Dubai-headquartered terminal operator DP World has signed a memorandum of understanding with state-owned Shanghai Lingang Economic Development Group (Lingang Group) to support logistics and trade development at the Lingang Special Area, a free trade zone in Shanghai.
The deal will see DP World expand operations in China and work with the Lingang Group to deploy the World Logistics Passport (WLP) programme, Dubai’s private sector-led freight and logistics loyalty scheme, with the aim to provide Chinese businesses with “faster and more cost-efficient access” to markets in Asia, Latin America, the Middle East and across Africa.
As part of the agreement, Lingang will invite leading enterprises in the Yangtze River Delta to jointly promote the WLP. There are currently more than 40,000 corporations registered in Lingang, including Tesla, China International Maritime Containers (CIMC), China State Shipbuilding Corporation (CSSC), Caterpillar, and Commercial Aircraft Corporation of China (COMAC).
DP World will also share its experience from Jafza, its flagship free zone in the UAE. Combined with the Jebel Ali port, Jafza forms an integrated ecosystem for over 9,000 companies, connecting directly to 150 ports and more than 180 shipping lanes.
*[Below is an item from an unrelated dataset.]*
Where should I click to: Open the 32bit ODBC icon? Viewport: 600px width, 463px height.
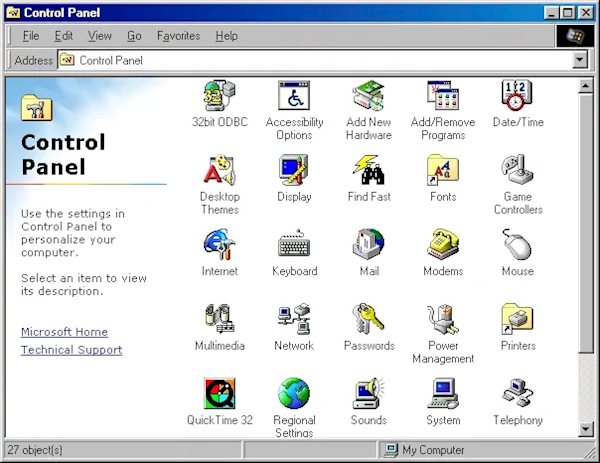point(219,97)
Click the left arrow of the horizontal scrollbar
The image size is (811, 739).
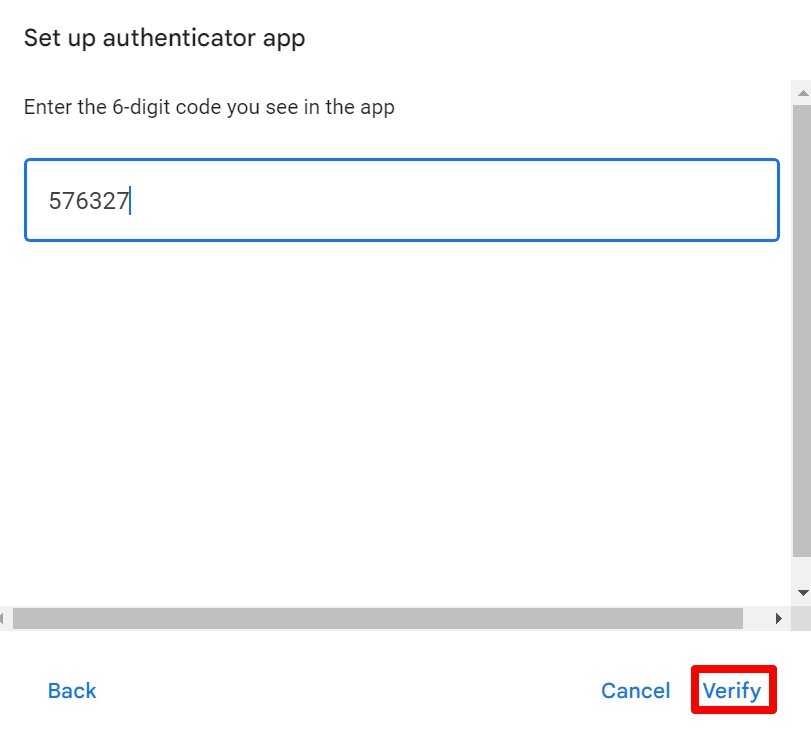tap(6, 617)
It said that the inclusion of China in the WLP boosts the programme’s position across Asia with hubs in India, Indonesia, Malaysia, the Philippines, Singapore, Thailand and Vietnam.
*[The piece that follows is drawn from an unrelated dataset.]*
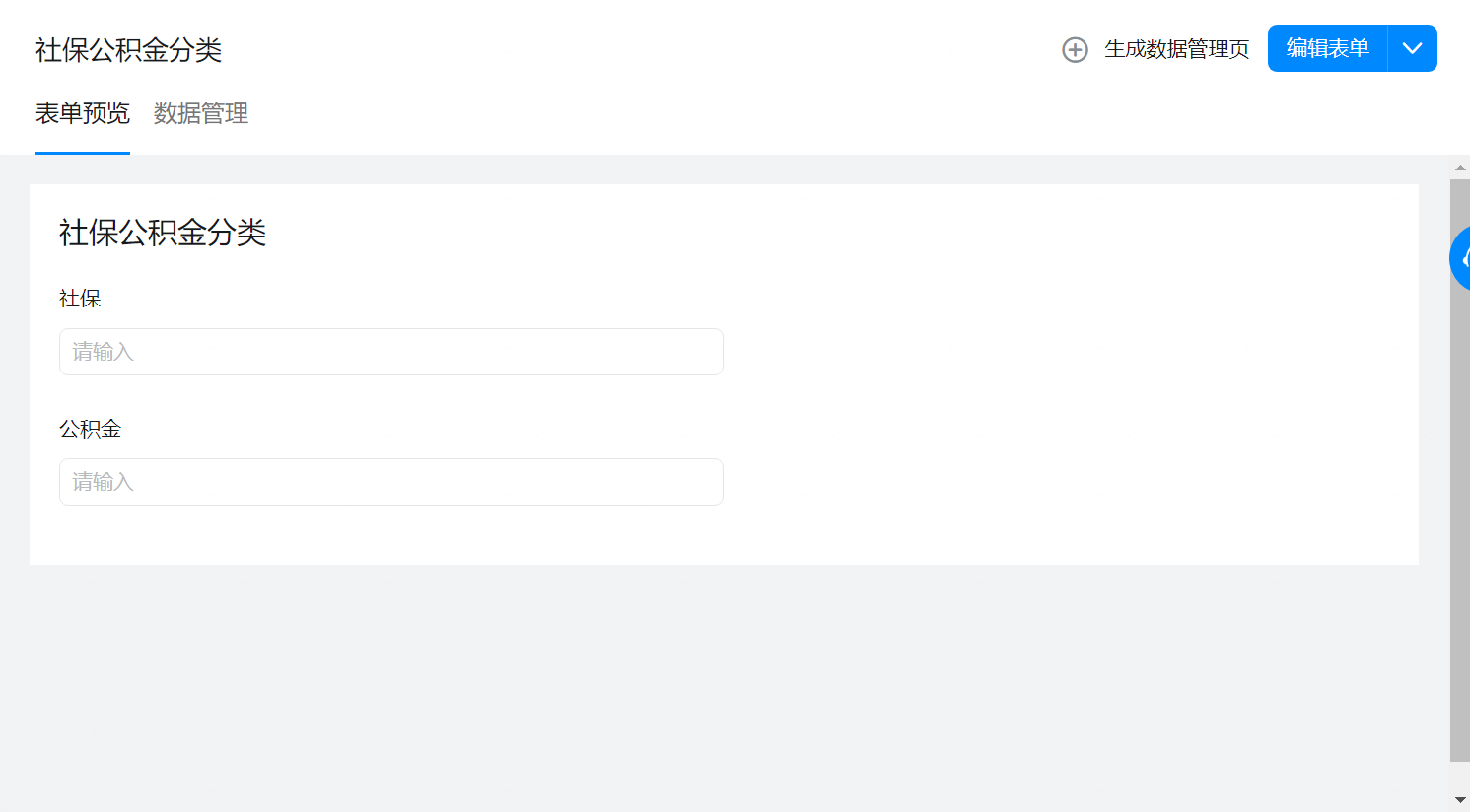Click the scrollbar track below the thumb

(x=1460, y=776)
“Chinese traders and freight forwarders who become members of the WLP will have access to the different benefits offered by WLP partners, who include DP World, Thai Airways and Emirates SkyCargo. Example benefits include fast-tracking of cargo, reducing customs clearance times, and removing administrative costs,” DP World said.
The WLP entered China for the first time in December last year, with Fujian Port joining as a partner and the WLP also agreeing to join the Chinese Silk Road Maritime Alliance.